Hacia fines de esta década regresó con su familia a España y, a comienzos de la siguiente, alternó una estadía de tres años en Rosario. De entonces es la primera edición de su Diario de un pintor y también La inundación, paisaje del Saladillo que muestra una clara sintonía con los realismos de entreguerras. La escena que narra este episodio sufrido en el barrio donde estaba residiendo, es plasmada en un aguafuerte –evidenciando ya un manejo acendrado de este lenguaje– y también en un óleo de cromatismo cuidado y severo, en el que resuena la impronta de Loutreuil. En un primer plano, personajes cuyas ropas funden tonos con los del barro bajo sus pies, se resignan a una realidad sobre la que poco pueden hacer. Mientras la mayoría de ellos contempla la escena con impotencia, una mujer con un pequeño balde devuelve el agua a ese curso desbordado que inexorablemente volverá a invadir sus casas.
Con el retorno a Barcelona, la sensibilidad del artista se ligó a las urgencias de una coyuntura que de manera progresiva iría agravándose. Decididamente tomó posición por la República, asumiendo un rol activo en la Guerra Civil. Una pintura catalogada como Miliciano desconocido, de 1937, muestra a un hombre desplomado con los ojos cerrados, exhausto, que ha conseguido ocultarse tras un relieve hallado en el terreno de los enfrentamientos. Tendido diagonalmente y sosteniendo su fusil, describe la tensa disposición de una figura que se aleja de los cánones de cuerpos en reposo. Pinceladas potentes cargadas de azules, verdes y violetas, complementados con naranjas, amarillos y tierras, construyen la composición desde una paleta que comparte matices con el paisaje antes citado, y el contrapunto de valores bajos de muchos de sus óleos.

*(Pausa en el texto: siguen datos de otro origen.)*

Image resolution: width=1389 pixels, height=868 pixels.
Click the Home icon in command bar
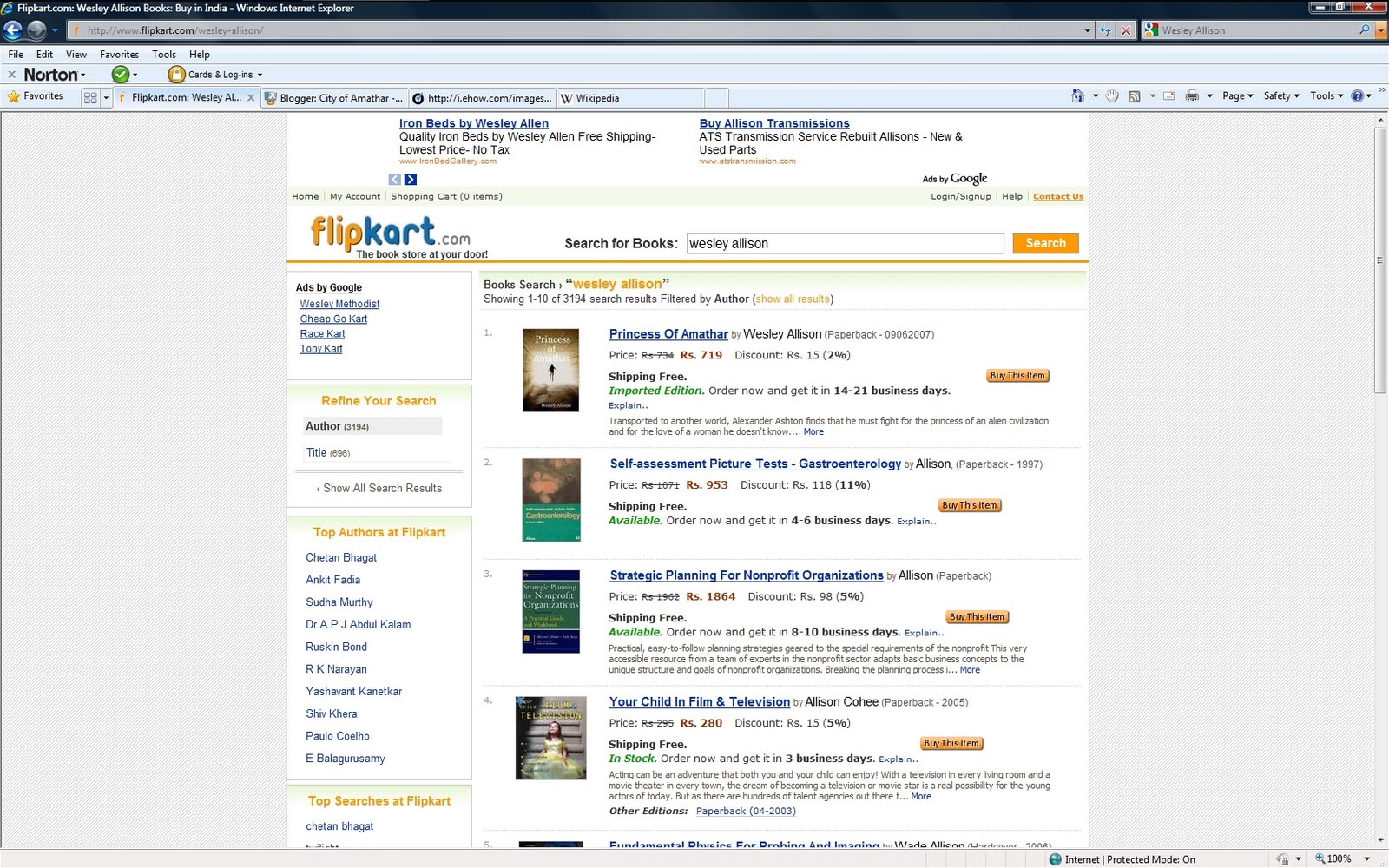click(1077, 96)
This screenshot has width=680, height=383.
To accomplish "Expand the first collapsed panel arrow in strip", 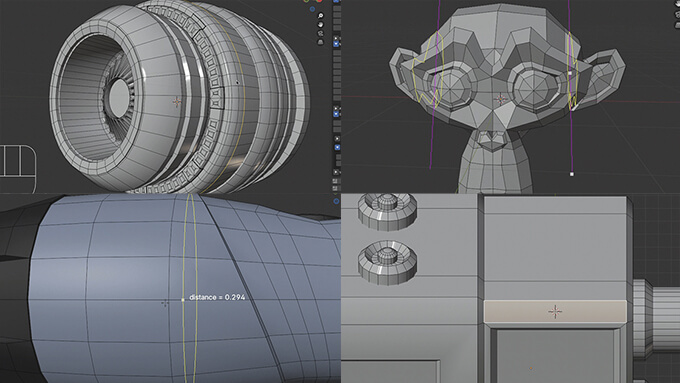I will (336, 38).
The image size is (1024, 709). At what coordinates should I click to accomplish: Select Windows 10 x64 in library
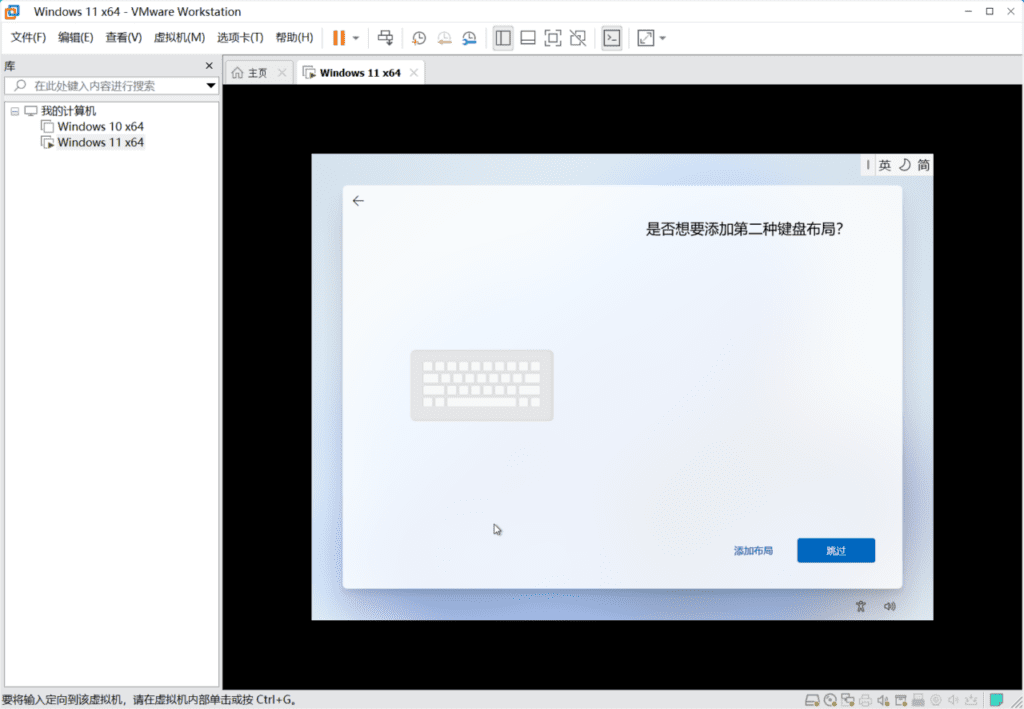point(100,127)
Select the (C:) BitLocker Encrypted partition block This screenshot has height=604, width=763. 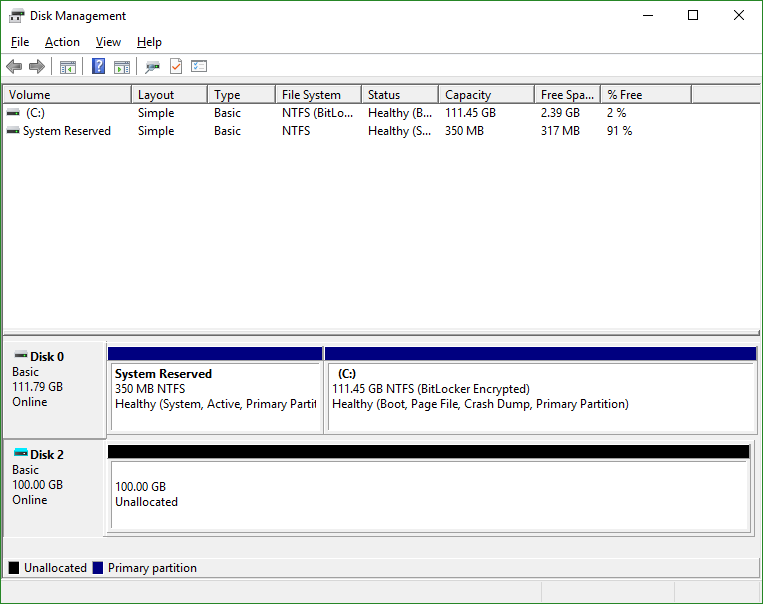(x=540, y=396)
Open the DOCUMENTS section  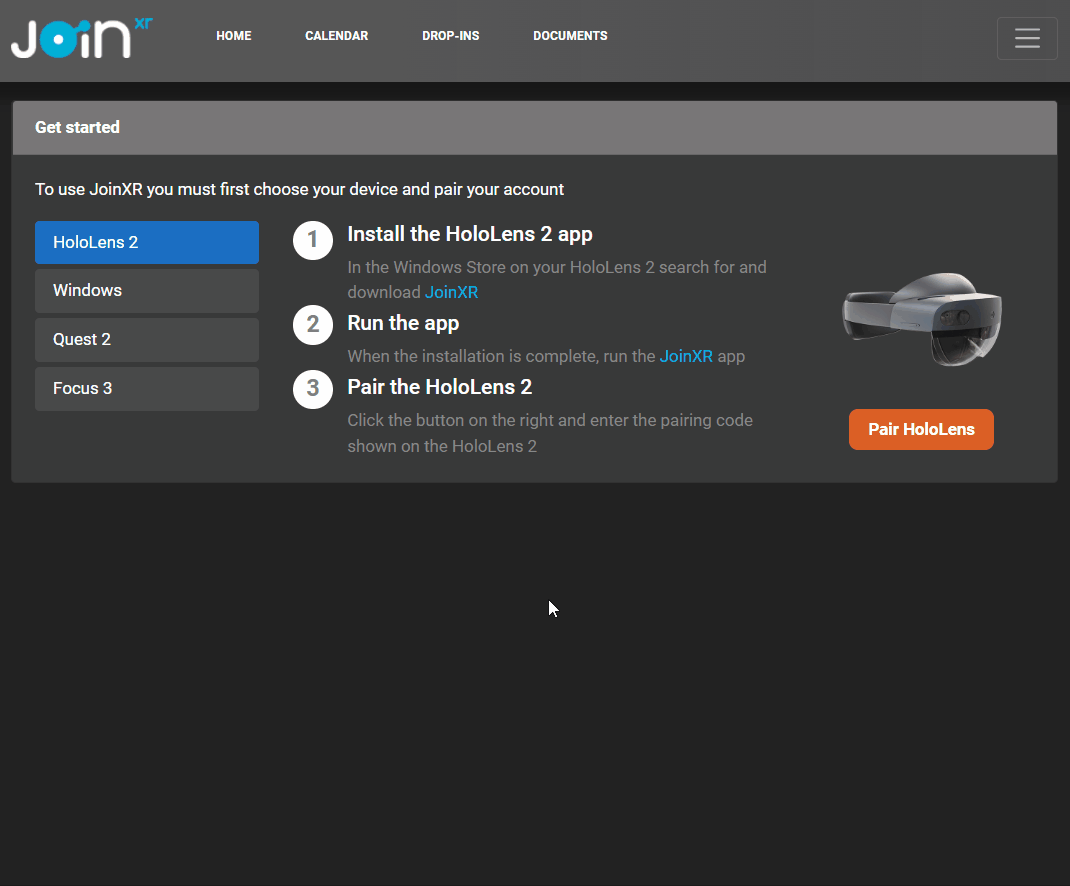tap(570, 36)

Fue en estos momentos cuando el artista concluyó que debía dejar de pintar: la tragedia parecía tornar infructuosa su labor. No obstante, en el grabado encontró la contundencia de un mensaje que podía canalizar su imperiosidad expresiva, circular masivamente, testimoniar la catástrofe y hacerlo con eficacia. En los aguafuertes que integran la serie de Caprichos se imponen las multitudes soportando sus miserias, en los frentes de batalla o en las penurias diarias: entre tramas de líneas insistidas, abundan los trazos firmes. En ocasiones la representación asume un carácter alegórico y pesadillesco. En ¡¡Arriba España!!, burlando la frase erigida por el dictador Franco, dos individuos distantes de la figura principal levantan con sogas el cuerpo lacerado de una mujer, atada bajo el pecho. Estas estampas se resuelven en claves fuertemente simbólicas, como en este caso, o más veristas en otros.
Al concluir drásticamente la contienda, y sin mayor opción, Cochet se refugió en Francia para volver como exiliado a nuestro país, acompañado de su mujer y su hijo. Ya asentado definitivamente en Argentina, continuó con su oficio de pintor y grabador, que proyectó asimismo a través de la docencia y la escritura. En tiempos más calmos pudo volver a recuperar las pinturas que habían quedado en suspenso en aquella otra tierra que también asumía como propia. Esas imágenes, que recorren a través del paisaje y los retratos cotidianos, del desnudo y las naturalezas muertas su transitar por el arte y por la historia, devolvieron de algún modo al artista la intensidad de aquellos años vividos con pasión, compromiso y heroísmo.